Fortescue Questions MRRT Tax Hole
13 July 2010:
In a presentation today to the Senate Select Committee on Fuel and Energy, Fortescue Metals Group Limited has raised doubts about the Government’s ability to raise $10.5 billion by 2014 through the proposed Minerals Resources Rent Tax (MRRT).
Speaking before the Committee, Fortescue Chief Financial Officer Mr Stephen Pearce said Fortescue was unable to determine the full impact of the proposed new tax on the Company’s operations as it had not seen the details of the confidential Heads of Agreement signed by the Government with BHP Billiton, Rio Tinto and Xstrata.
He said that the absence of detailed information about the Government’s ability to raise $10.5 billion through the MRRT was creating uncertainty and nervousness among financiers who would normally be willing to provide mining project finance.
“Despite the assurances made by the Government last week that there would be no amendments to the headline rate of 30 per cent MRRT, we remain uncertain about where the Government’s taxing points will be. If the Government cannot raise $10.5 billion by 2014, then where will the money come from?” Mr Pearce said.
“Fortescue is a single commodity company. We only mine iron ore. Compared to the multi-commodity, multi-national companies which negotiated the MRRT, we have no other minerals to offset the costs associated with the MRRT. The proposed MRRT does not seem fair and, on face value, appears to favour the bigger companies which have assets that sit outside the MRRT.”
Mr Pearce said existing conflicting market analysts’ reports as to the amounts of tax that the three major companies will pay in the early years was further contributing to financial market uncertainty about the taxing points.
“As we understand it, the Government is not intending to release any details of how the amount of $10.5 billion has been derived. This leaves Fortescue and other iron ore and coal miners with significant uncertainty.
“In these circumstances, Fortescue seeks certainty on behalf of its 50,000 shareholders that the share of MRRT that it will pay in the early years will be fair and equitable compared with the bigger companies in the iron ore industry.”
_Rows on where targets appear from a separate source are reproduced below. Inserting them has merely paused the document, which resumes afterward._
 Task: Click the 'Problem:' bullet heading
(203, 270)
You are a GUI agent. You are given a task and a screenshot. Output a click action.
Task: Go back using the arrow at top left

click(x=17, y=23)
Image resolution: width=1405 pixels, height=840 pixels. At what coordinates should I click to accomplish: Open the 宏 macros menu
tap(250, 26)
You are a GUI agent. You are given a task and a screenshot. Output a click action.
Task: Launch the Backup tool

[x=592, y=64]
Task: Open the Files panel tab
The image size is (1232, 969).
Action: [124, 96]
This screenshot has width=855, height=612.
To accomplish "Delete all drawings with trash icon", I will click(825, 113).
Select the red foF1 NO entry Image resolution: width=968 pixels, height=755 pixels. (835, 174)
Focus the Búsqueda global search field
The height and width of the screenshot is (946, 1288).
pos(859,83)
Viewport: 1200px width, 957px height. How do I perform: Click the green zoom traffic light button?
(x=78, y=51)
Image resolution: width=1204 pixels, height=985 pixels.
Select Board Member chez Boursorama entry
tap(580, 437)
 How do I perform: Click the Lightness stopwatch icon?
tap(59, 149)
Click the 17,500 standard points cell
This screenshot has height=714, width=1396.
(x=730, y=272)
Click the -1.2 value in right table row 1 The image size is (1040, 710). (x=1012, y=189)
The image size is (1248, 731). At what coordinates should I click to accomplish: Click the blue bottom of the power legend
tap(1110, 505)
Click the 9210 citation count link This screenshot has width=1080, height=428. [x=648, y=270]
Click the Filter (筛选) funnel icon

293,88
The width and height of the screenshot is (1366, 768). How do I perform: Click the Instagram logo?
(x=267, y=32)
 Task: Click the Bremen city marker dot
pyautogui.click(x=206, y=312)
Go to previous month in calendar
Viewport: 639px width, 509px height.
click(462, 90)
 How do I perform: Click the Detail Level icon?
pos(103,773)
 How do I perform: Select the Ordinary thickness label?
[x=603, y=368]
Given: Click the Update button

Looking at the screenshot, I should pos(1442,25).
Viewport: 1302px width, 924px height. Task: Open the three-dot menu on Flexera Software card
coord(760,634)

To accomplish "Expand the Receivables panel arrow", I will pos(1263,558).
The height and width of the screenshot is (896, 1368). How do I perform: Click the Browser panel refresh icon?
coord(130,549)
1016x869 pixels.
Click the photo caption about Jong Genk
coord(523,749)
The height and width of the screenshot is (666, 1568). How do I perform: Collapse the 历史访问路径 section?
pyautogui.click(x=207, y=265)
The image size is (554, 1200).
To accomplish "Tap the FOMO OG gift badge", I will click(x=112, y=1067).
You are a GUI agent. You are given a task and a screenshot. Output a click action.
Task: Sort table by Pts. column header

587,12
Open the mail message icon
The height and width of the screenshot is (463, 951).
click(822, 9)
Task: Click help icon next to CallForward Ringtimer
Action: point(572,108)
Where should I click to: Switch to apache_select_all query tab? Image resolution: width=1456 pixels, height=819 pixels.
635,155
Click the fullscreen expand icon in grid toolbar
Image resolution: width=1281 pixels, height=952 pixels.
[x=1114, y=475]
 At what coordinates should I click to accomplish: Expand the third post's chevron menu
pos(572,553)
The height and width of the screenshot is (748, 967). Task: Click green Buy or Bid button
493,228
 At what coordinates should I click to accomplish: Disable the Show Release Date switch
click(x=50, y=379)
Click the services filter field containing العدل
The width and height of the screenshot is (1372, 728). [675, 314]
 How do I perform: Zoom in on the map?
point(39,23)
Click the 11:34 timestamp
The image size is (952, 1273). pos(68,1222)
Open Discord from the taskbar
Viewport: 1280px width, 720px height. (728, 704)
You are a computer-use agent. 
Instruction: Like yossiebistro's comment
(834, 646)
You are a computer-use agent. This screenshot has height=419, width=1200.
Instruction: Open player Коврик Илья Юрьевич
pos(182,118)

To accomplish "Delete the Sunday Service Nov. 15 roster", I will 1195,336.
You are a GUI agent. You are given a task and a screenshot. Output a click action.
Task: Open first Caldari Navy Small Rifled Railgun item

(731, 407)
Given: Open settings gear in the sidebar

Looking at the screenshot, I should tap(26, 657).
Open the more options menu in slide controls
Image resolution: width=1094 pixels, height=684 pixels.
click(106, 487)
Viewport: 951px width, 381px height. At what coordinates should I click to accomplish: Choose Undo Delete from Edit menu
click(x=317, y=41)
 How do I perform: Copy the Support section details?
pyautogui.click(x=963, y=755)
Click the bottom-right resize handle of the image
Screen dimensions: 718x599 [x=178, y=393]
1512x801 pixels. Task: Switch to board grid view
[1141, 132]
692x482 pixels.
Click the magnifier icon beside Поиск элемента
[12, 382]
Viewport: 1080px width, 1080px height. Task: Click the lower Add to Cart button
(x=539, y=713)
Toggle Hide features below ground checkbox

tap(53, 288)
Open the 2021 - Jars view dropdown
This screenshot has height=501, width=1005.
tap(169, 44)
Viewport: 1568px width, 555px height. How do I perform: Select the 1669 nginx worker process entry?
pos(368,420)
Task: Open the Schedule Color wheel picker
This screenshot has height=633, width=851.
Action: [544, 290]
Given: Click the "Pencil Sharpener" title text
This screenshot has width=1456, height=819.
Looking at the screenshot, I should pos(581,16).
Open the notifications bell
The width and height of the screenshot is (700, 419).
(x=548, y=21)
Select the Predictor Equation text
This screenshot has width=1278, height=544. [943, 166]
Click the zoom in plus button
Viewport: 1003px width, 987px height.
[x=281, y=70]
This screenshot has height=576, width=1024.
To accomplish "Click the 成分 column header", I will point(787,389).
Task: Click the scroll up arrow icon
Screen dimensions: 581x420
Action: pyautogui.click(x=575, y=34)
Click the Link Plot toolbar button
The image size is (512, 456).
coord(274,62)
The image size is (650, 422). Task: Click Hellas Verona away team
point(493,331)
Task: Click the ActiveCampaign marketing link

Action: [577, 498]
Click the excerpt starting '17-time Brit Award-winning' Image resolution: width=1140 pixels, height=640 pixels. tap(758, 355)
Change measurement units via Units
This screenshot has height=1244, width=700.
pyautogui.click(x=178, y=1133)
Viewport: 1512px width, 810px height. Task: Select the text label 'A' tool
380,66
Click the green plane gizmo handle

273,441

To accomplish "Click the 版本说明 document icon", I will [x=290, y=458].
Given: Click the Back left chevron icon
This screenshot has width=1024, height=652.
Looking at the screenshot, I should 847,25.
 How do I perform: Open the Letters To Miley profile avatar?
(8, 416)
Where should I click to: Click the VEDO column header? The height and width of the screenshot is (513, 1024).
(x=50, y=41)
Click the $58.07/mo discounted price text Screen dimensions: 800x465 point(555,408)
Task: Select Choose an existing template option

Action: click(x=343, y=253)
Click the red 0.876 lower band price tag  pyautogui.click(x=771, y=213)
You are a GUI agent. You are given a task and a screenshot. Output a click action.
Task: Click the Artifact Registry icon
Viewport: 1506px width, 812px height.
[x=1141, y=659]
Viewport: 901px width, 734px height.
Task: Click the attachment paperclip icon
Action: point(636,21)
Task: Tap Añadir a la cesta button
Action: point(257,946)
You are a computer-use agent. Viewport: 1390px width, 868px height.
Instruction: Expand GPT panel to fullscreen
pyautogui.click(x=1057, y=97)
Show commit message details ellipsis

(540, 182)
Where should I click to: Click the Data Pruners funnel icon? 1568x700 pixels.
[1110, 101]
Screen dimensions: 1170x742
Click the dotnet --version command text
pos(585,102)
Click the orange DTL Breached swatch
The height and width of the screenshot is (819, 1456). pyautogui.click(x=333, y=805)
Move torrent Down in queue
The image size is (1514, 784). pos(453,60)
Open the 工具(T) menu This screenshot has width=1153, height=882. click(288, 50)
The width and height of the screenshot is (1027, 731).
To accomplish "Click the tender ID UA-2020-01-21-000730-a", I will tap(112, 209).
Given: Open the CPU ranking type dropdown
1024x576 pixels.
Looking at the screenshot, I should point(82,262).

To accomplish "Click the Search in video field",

Mr Pearce said the MRRT, as set out in the summary Heads of Agreement released on 2 July, appears to unfairly favour established multi-national, multi-commodity miners in some elements of its design, in particular:
- The transitional capital arrangements of market value of mining rights favours the big miners to provide shelter from retrospectivity; and
- The uplift rate of the long term bond rate plus seven per cent penalises emerging companies who will have much higher costs of funds than the three companies who signed the Heads of Agreement.
“We request that the Heads of Agreement be amended or alternatively a further Heads of Agreement be entered into between the Government and Fortescue, or with Fortescue and other emerging miners,” Mr Pearce said.
Speaking to the Senate Committee, Mr Pearce said Fortescue was seeking Government certainty on the treatment of infrastructure recharge, particularly in relation to third party access, and infrastructure capital whereby past investment in infrastructure beyond the mine gate be recognised in transition arrangements.
“We do not see either of the additional matters on which we have sought clarification as conflicting with or detracting from the terms of the Heads of Agreement that the Government has signed with the three big miners. Addressing these issues now would ensure that the position of Australian miners such as Fortescue will allow greater clarity on the principles of the MRRT.”
Mr Pearce said Fortescue will continue to work with iron ore miners outside of BHPB and Rio Tinto to seek:
- Interest deductibility;
- An increase in the uplift rate to reflect their actual costs of finance;
- An increase in the extraction allowance to 30 per cent;
- An increase in the MRRT threshold to $100 million; and
- The exclusion of magnetite from the MRRT.